Albert Bourla, chairman and CEO of Pfizer, took to X, formerly Twitter, to say that he was "ashamed to hear the recent testimony of 3 top university presidents" after Harvard University President Claudine Gay, Massachusetts Institute of Technology (MIT) President Sally Kornbluth and University of Pennsylvania (UPenn) President Liz Magill testified before the House Committee on Education and the Workforce on Tuesday.

"In my personal opinion, it was one of the most despicable moments in the history of U.S. academia. The 3 Presidents were offered numerous opportunities to condemn racist, antisemitic, hate rhetoric and refused doing so hiding behind calls for ‘context,’" Bourla wrote.

"The memories of my father’s parents, Abraham and Rachel Bourla, his brother David and his little sister Graciela, who all died in Auschwitz, came to mind," he explained. "I was wondering if their deaths would have provided enough ‘context’ to these presidents to condemn the Nazis’ antisemitic propaganda."


Pfizer CEO Albert Bourla

Pfizer CEO Albert Bourla said the three university presidents' failure to condemn antisemitic rhetoric during the hearing was "one of the most despicable moments in the history of U.S. academia." (Ryan Muir / New York Times / Getty Images)

"And because dehumanization of the victims makes it easier to ‘set your own context’ and justify anything, here is a picture of Graciela Bourla, who was exterminated in the concentration camp at the age of 17. Unfortunately, no pictures of my grandparents and uncle survived. I still wonder what they looked like," Bourla added in his post.

The trio of elite university presidents faced a grilling before the House panel on Tuesday. Rep. Elise Stefanik, R-N.Y., who chairs the House Republican Conference, pressed the presidents on whether calls for a "global intifada" is a call for violent armed resistance against the state of Israel and the genocide of Jews, as well as whether the rhetoric violates campus codes of conduct.

Dr. Claudine Gay of Harvard, Liz Magill of UPenn, and Dr. Sally Kornbluth of MIT

Dr. Claudine Gay of Harvard, left, Liz Magill of UPenn, center, and Dr. Sally Kornbluth of MIT are shown during testimony Tuesday. The trio of presidents said that whether calls for genocide against Jews violate university policies would depend on th (Haiyun Jiang / Bloomberg / Getty Images)

Each president said that such rhetoric would only violate campus rules if the words become conduct, which is a position they reiterated multiple times throughout the hearing in response to questions posed by lawmakers on the congressional panel.

Kornbluth said that such rhetoric would violate MIT’s policies, "If targeting individuals, not making public statements." She added that such chants "can be antisemitic depending on the context when calling for the elimination of the Jewish people," and that the campus could investigate such incidents as harassment if found to be "pervasive and severe."
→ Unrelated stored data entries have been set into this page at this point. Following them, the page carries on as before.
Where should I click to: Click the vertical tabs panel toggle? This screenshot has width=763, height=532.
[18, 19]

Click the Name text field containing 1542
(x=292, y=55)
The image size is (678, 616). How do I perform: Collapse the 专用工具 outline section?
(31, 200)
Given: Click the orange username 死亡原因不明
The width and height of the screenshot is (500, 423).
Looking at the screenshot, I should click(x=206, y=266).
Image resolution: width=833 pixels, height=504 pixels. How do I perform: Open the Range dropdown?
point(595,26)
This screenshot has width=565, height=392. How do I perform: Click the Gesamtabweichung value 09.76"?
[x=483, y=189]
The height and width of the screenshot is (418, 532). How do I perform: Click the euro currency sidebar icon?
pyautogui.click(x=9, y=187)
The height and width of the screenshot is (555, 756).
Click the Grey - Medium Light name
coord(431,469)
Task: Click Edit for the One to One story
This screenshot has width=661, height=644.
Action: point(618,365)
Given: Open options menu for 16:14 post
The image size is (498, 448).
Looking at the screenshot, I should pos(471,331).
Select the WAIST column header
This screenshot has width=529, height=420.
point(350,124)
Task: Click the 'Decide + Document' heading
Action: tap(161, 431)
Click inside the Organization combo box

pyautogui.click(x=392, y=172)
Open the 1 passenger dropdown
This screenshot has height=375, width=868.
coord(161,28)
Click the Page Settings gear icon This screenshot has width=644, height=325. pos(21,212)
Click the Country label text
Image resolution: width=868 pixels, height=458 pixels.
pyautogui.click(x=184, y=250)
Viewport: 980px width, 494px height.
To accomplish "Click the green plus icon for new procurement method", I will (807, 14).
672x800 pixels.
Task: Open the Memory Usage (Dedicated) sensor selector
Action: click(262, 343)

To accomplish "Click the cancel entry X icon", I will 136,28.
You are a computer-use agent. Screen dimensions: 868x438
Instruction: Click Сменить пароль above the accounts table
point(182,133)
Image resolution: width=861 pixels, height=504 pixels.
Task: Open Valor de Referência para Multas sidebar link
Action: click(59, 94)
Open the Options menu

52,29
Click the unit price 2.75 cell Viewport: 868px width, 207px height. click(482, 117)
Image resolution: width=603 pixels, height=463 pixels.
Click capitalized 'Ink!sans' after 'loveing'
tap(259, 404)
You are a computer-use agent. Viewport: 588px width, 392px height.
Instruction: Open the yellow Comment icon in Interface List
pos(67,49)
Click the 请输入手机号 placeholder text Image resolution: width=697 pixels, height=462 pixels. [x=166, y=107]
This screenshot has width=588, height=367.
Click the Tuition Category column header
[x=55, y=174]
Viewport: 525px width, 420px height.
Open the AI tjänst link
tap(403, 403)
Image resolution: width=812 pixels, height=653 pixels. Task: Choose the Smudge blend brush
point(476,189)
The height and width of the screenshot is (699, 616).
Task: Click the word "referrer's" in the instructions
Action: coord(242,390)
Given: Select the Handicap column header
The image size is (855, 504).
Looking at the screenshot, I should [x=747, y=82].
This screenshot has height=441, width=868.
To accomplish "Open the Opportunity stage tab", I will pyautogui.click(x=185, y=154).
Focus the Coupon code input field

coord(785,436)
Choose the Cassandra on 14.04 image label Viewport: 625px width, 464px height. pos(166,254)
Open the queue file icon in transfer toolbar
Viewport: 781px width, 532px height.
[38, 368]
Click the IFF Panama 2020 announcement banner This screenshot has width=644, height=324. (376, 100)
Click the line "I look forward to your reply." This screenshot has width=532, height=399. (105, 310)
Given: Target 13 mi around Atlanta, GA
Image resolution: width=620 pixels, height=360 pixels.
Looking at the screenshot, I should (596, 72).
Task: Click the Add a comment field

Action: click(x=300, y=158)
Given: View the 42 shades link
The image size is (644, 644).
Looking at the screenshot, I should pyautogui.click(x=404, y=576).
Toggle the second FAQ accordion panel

Claudine Gay, president of Harvard University, speaking

Claudine Gay, president of Harvard University, issued a statement Wednesday attempting to clarify her testimony in Tuesday's hearing. (Haiyun Jiang / Bloomberg / Getty Images)

Magill said antisemitic chants create a "context-dependent" situation that would constitute bullying and harassment under UPenn’s rules if it was "directed," "pervasive" and "severe."

Gay said that whether calls for a "global intifada" constitute harassment at Harvard would depend on the "context" and if it targets specific individuals.

As the controversy over the university presidents’ responses continued into Wednesday, Gay attempted to clarify her comments in a post on X.

"There are some who have confused a right to free expression with the idea that Harvard will condone calls for violence against Jewish students. Let me be clear: Calls for violence or genocide against the Jewish community, or any religious or ethnic group are vile, they have no place at Harvard, and those who threaten our Jewish students will be held to account," Gay said in her post on Harvard’s X account.